Sorry for the late reply.
There is no surefire way to prevent assassinations, and a well placed sniper could easily put a bullet through them.(Which, in my opinion, is easier than humans, due to their larger cross section. But that doesn't matters.) And they could also have suicide-bombing operatives closing in the Royal Family's location.
But I'm sure there should be some kind of high-techy thingy to circumvent this in the future. Or maybe the technology has gone so advanced that it doesn't matter to whether the King is in open view for an assassination to occur? Your choice to solving this matter.
I would say it is more realistic for the TVs citywide to have different Link Ring connection, not just the Royal Family. There should be a fair amount of commercials, unless, of course, the TV is provided by the government.

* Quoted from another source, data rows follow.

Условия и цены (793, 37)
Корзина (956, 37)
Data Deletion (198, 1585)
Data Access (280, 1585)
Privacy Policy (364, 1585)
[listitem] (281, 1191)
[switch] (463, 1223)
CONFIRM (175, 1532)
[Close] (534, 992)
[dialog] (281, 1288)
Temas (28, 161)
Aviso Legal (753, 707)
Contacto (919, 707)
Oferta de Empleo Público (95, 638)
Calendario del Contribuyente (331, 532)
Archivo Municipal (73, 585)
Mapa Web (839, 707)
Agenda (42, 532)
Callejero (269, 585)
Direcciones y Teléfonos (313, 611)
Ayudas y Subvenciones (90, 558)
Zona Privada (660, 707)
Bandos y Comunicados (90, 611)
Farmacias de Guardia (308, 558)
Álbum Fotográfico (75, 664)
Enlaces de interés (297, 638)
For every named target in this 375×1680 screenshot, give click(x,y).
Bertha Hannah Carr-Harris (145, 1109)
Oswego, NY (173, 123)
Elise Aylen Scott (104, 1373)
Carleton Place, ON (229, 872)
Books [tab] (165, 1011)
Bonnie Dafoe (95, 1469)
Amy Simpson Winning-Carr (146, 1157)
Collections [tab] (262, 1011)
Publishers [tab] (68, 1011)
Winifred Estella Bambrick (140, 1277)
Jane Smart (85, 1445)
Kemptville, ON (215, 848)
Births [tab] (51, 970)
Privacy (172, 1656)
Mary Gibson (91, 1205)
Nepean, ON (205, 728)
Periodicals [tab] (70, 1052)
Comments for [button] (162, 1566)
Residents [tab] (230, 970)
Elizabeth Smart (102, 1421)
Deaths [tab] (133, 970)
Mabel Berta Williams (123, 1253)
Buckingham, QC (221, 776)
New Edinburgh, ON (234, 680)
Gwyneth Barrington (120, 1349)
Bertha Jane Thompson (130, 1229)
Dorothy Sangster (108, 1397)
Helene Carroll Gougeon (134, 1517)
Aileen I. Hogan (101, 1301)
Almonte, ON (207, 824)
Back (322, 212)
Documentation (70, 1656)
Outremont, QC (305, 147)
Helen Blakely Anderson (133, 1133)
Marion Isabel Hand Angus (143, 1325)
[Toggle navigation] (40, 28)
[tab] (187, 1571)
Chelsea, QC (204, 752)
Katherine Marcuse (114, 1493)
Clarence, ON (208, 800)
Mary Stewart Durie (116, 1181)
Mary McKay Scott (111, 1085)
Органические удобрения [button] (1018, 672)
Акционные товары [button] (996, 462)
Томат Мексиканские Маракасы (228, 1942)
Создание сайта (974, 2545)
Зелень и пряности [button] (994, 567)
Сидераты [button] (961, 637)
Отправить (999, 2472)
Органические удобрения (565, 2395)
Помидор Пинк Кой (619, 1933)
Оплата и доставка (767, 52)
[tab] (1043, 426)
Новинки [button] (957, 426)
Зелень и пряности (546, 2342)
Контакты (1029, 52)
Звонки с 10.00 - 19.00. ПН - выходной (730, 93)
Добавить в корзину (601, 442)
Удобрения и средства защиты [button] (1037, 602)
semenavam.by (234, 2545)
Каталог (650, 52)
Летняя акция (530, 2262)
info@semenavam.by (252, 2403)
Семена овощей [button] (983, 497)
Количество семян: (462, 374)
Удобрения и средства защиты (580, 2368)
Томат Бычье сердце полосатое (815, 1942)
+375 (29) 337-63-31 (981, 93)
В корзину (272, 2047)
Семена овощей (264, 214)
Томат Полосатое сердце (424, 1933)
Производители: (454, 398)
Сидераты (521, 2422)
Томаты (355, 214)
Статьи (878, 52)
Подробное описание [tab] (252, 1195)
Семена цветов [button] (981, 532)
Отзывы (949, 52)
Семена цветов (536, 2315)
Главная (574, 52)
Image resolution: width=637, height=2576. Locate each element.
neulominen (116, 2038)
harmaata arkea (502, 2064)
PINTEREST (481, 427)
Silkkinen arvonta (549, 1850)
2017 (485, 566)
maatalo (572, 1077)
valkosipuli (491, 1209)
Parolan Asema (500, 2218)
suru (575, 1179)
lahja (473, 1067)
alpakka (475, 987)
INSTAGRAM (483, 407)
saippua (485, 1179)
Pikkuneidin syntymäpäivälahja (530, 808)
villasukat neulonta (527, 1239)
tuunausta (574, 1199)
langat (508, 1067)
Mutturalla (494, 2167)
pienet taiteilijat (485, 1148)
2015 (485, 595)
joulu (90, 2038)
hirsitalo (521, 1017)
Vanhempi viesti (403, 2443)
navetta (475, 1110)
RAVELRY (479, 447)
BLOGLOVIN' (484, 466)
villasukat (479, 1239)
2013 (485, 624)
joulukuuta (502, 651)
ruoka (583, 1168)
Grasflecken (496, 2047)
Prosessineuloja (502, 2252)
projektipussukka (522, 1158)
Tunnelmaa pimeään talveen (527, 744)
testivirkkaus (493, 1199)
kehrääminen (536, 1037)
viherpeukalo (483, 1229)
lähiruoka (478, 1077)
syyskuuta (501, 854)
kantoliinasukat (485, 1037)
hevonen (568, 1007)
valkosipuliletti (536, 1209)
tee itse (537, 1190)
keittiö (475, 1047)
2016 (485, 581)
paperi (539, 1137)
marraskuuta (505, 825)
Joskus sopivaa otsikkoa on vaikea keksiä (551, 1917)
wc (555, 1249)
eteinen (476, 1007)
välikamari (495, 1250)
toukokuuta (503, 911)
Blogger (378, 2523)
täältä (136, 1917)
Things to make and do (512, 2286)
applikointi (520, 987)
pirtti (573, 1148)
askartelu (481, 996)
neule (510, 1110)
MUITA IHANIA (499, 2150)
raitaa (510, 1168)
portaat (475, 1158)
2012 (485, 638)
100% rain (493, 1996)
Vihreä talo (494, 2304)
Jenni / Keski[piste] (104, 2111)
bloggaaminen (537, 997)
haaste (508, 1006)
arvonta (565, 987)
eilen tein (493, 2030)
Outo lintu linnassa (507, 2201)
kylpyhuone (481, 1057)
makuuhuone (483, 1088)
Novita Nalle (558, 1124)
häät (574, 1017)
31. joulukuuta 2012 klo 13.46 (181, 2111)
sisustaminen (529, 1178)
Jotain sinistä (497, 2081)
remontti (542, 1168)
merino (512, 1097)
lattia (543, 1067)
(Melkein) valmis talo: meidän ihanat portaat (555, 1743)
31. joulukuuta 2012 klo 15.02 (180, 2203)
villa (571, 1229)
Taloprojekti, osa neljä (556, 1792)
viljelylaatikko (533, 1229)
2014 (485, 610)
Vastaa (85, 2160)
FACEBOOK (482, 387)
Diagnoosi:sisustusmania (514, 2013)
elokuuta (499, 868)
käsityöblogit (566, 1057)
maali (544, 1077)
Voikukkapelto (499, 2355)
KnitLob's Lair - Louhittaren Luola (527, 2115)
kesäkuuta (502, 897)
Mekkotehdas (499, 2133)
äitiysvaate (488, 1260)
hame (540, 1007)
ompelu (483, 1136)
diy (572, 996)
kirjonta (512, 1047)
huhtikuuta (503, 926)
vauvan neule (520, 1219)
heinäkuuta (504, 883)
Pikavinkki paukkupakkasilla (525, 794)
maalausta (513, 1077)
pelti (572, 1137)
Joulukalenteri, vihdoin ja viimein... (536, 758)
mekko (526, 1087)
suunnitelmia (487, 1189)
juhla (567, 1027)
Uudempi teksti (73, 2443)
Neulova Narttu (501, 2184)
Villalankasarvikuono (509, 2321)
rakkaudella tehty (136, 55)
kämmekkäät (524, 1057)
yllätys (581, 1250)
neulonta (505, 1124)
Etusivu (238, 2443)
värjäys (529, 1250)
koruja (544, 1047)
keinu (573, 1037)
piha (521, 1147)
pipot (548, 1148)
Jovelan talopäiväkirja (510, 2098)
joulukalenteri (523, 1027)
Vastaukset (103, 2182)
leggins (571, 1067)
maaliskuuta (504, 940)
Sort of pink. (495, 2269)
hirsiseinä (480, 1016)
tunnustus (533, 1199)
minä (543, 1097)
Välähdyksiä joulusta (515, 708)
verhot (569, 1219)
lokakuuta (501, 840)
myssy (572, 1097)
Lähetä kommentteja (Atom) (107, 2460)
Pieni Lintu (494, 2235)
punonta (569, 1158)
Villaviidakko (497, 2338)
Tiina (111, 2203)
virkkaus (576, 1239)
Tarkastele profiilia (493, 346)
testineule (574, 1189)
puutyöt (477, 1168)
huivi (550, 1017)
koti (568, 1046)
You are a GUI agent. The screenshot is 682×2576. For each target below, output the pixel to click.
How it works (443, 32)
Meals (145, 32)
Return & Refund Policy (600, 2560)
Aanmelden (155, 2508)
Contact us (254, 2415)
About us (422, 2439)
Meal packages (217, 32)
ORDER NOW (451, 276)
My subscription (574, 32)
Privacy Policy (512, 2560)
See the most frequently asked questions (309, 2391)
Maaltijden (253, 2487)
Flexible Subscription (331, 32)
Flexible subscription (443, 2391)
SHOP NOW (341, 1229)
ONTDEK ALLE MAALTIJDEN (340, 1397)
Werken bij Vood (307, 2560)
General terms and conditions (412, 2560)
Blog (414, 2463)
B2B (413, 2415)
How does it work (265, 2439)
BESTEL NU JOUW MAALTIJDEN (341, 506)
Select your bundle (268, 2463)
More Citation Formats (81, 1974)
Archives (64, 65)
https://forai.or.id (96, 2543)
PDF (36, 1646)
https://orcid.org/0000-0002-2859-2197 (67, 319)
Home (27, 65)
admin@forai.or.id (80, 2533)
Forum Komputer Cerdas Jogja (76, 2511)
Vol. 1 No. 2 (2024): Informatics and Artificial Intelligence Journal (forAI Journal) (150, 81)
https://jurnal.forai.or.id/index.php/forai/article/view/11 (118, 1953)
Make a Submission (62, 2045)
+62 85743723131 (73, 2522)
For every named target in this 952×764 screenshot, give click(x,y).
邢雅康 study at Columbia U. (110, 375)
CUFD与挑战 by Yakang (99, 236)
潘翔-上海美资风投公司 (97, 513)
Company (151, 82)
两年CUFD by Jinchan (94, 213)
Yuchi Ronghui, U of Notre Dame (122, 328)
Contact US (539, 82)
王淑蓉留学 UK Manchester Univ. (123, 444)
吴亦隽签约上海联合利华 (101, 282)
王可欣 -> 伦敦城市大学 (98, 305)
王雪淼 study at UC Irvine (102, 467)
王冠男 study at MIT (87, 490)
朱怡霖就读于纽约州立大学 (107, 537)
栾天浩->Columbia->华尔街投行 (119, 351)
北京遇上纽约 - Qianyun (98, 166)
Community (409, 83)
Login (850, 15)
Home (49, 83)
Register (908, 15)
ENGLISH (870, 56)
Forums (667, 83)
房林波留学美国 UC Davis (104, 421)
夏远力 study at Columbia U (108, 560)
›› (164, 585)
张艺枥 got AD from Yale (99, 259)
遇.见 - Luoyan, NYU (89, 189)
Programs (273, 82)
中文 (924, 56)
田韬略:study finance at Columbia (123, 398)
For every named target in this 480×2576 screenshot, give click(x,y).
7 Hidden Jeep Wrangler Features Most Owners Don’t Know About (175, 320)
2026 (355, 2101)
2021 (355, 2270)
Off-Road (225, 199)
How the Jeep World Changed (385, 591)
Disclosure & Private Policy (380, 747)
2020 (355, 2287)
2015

(A small bit of improvement, however, would be to implement different kind of Link Rings. I do believe that there are some lions/tigers, especially humans, who doesn't like to wear a collar.)
The good about this? I would say that this is an extremely original idea. Unpolished, but original.
The bad? Some plot holes here and there, easily filled, but requires attention. And grammar/spelling. You might want to consider finding someone to beta your work.(Or use the auto-correct feature in Word. I tried once without it, and my beta complained immediately. This is, however, not an excuse to not improve your spelling.)
However, full analysis is impossible until this thing progress on. So far, I've only seen the prologue, and what comes after is what determines if this is a good story or not. (This probably tells you that I put a lot of emphasis on plot. I'm indeed biased.
)
Overall, it is still inconclusive in whether this story is good or bad. The problems I've seen so far are small or easily solved problems. However, I have not seen enough to find any good parts except for your idea (Which already scored you quite a lot of marks, mind you. As it counts towards the plot part.). At this stage, I can only point out mistakes as I come upon them(Some of them, however, may be only my opinion.)
Anyway, I cannot give you a mark yet. I must see more of this, before I can make up my mind. So sorry 'bout that, mate. Hope you do write more though. Although I cannot gauge your piece now, I do indeed hope that more chapters will arrive in the future.
... Of course, with better grammar/spelling and a coherent plot as well.